As if a solo journey to La Cueva Del Diablo wasn't already scary
enough, I chose to do it on Friday the 13th.
First, I stopped at the Texas state park visitor center
and asked for directions. The
nice looking park ranger with the sexy
Hispanic accent (loved the way he rolled his r's when he said Sierra)
had never been to the Devil's Cave but he
called up another park ranger who gave him
directions over the phone. Then he drew a
little map for me on a sticky note.
The next morning, I drove
across the border from Presidio, TX into
Ojinaga, a low key border town pop. 10,000.
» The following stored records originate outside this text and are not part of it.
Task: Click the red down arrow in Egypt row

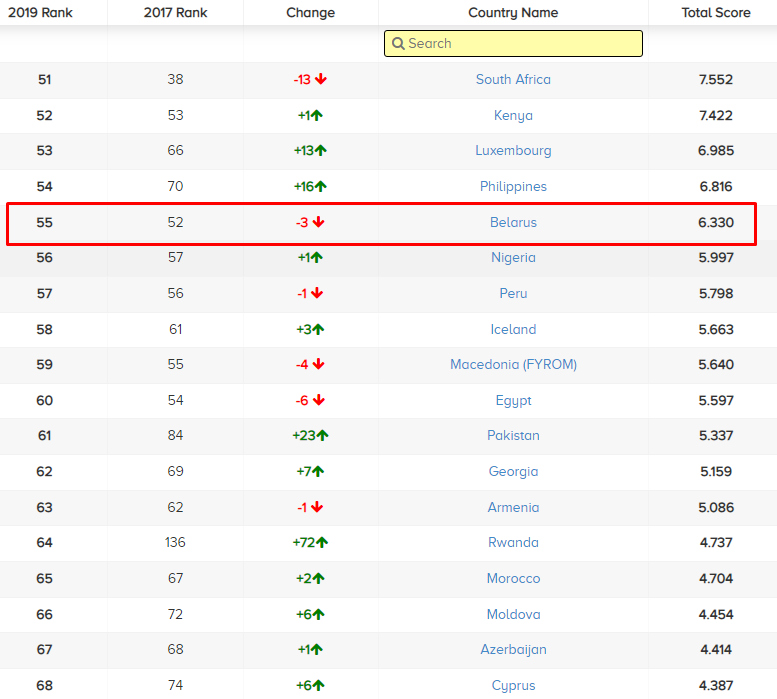Action: tap(319, 401)
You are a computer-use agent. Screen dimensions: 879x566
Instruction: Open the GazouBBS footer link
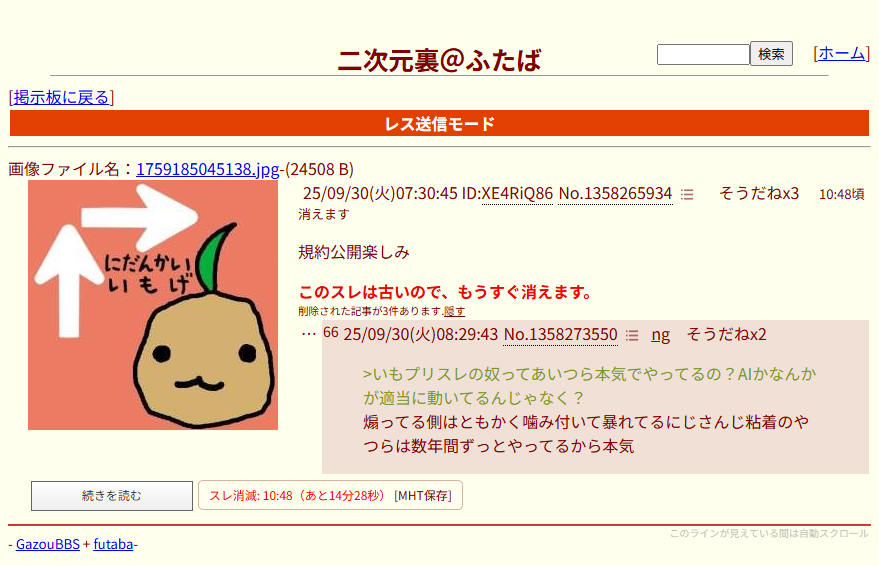[48, 544]
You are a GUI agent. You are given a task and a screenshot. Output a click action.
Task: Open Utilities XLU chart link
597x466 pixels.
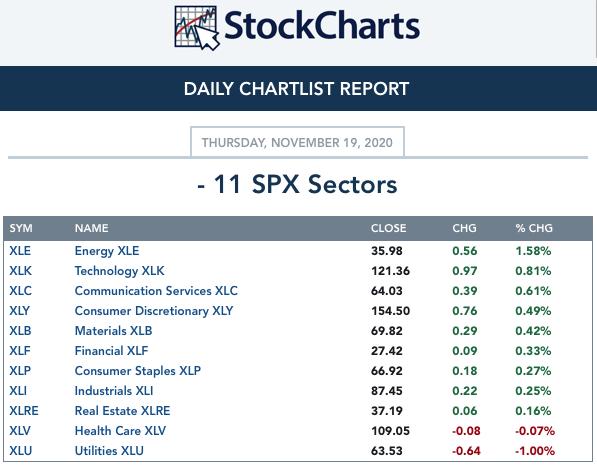(109, 451)
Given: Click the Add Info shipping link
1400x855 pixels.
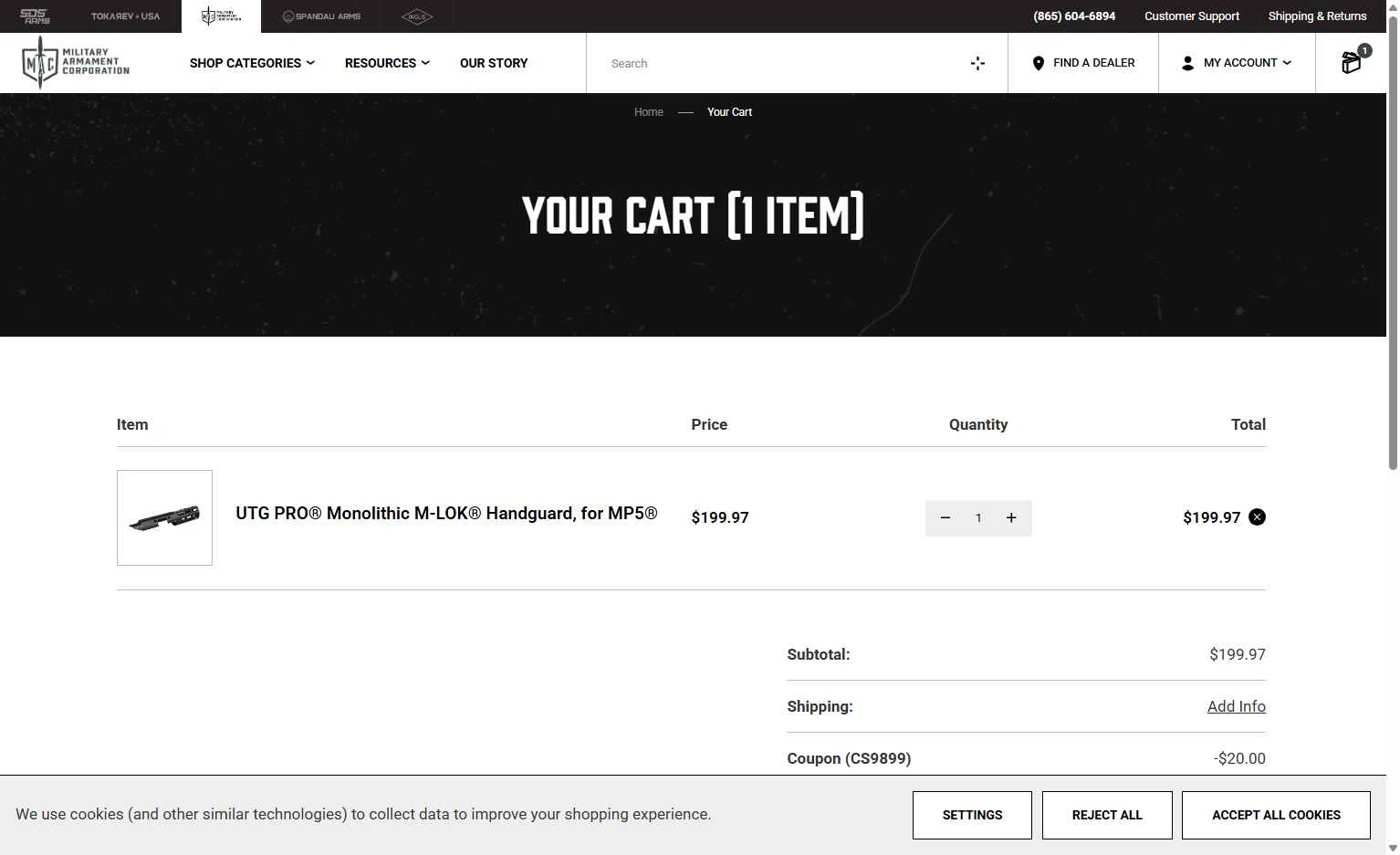Looking at the screenshot, I should pyautogui.click(x=1237, y=706).
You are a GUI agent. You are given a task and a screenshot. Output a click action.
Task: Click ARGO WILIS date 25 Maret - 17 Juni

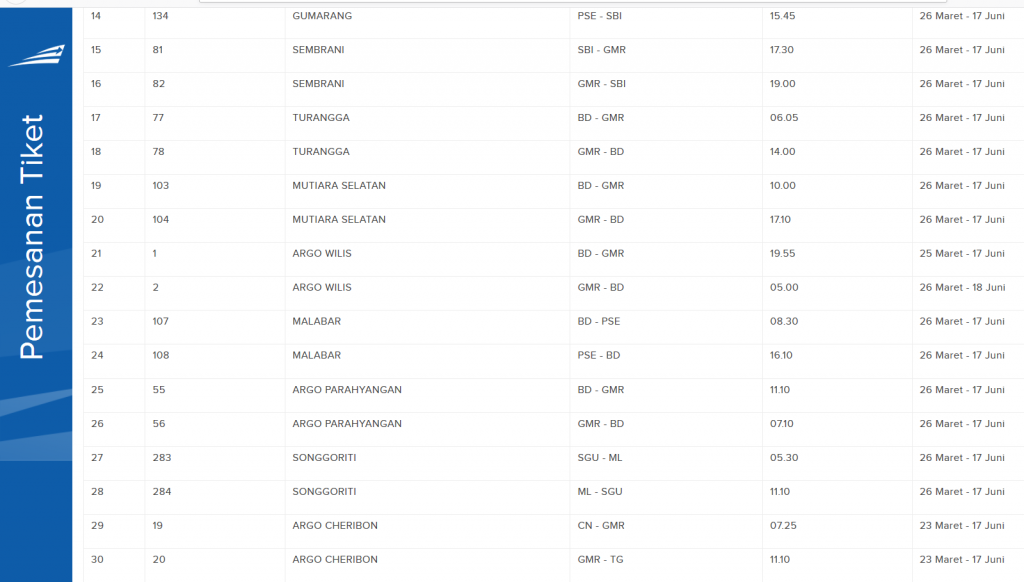[x=962, y=253]
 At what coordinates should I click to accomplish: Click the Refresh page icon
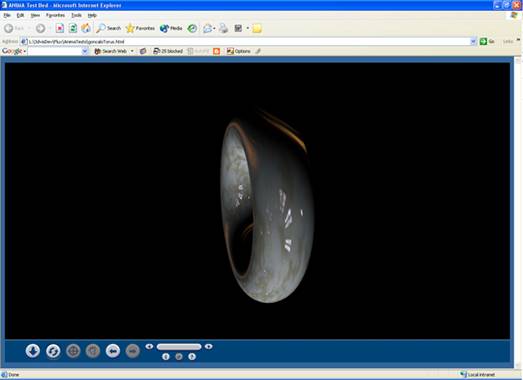coord(73,28)
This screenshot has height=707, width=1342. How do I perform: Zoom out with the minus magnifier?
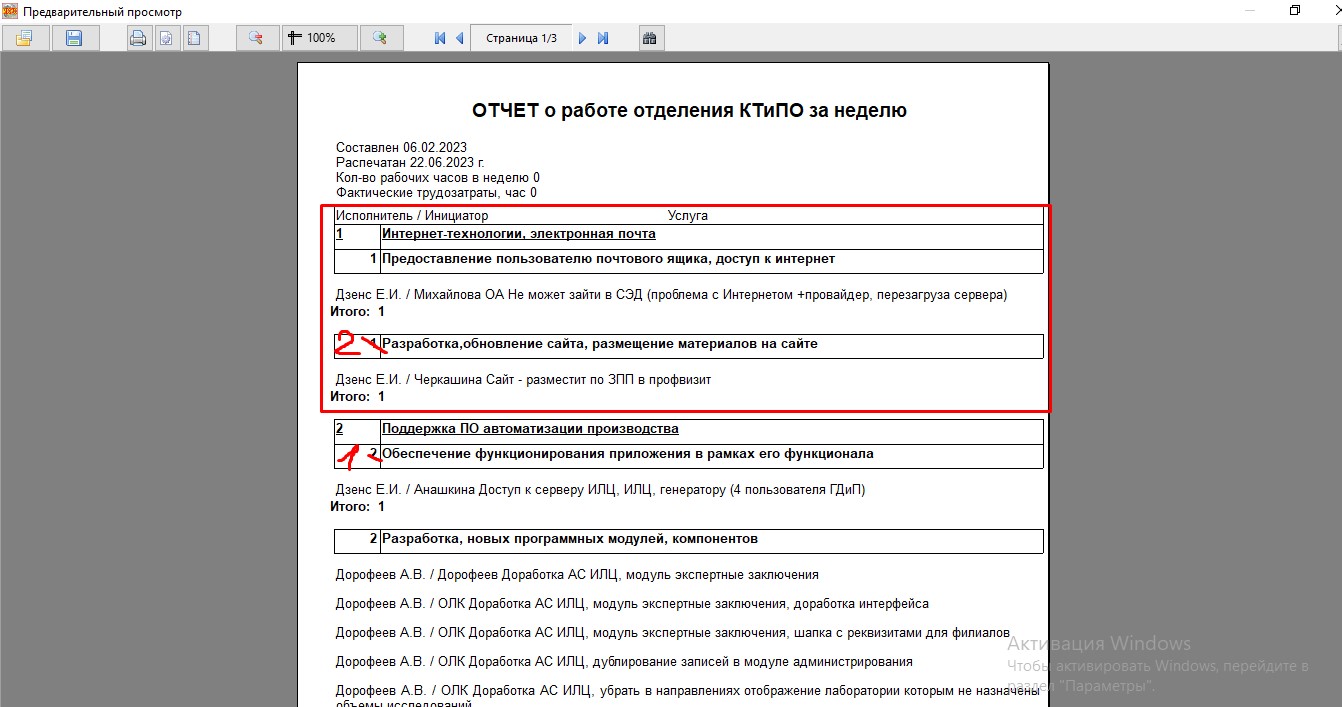256,38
The hand drawn map got me nowhere but lost,
so I stopped and went inside a grocery store
and asked for directions. A man with a
cloudy eye and a gentle face held the door
open for me. My Spanish is pathetic and nobody spoke English, but the
friendly employees didn't bat an eye when
the kooky gringa asked "Donde? La Cueva Del
Diablo?"
Armed with another hand drawn map,
I drove up to the base of the mountain. I
followed a short but steep path to three
crosses on top of the mountain, passing two
religious shrines along the way. The view
was 360 and fantastic. Then I took
another path along the side of the mountain.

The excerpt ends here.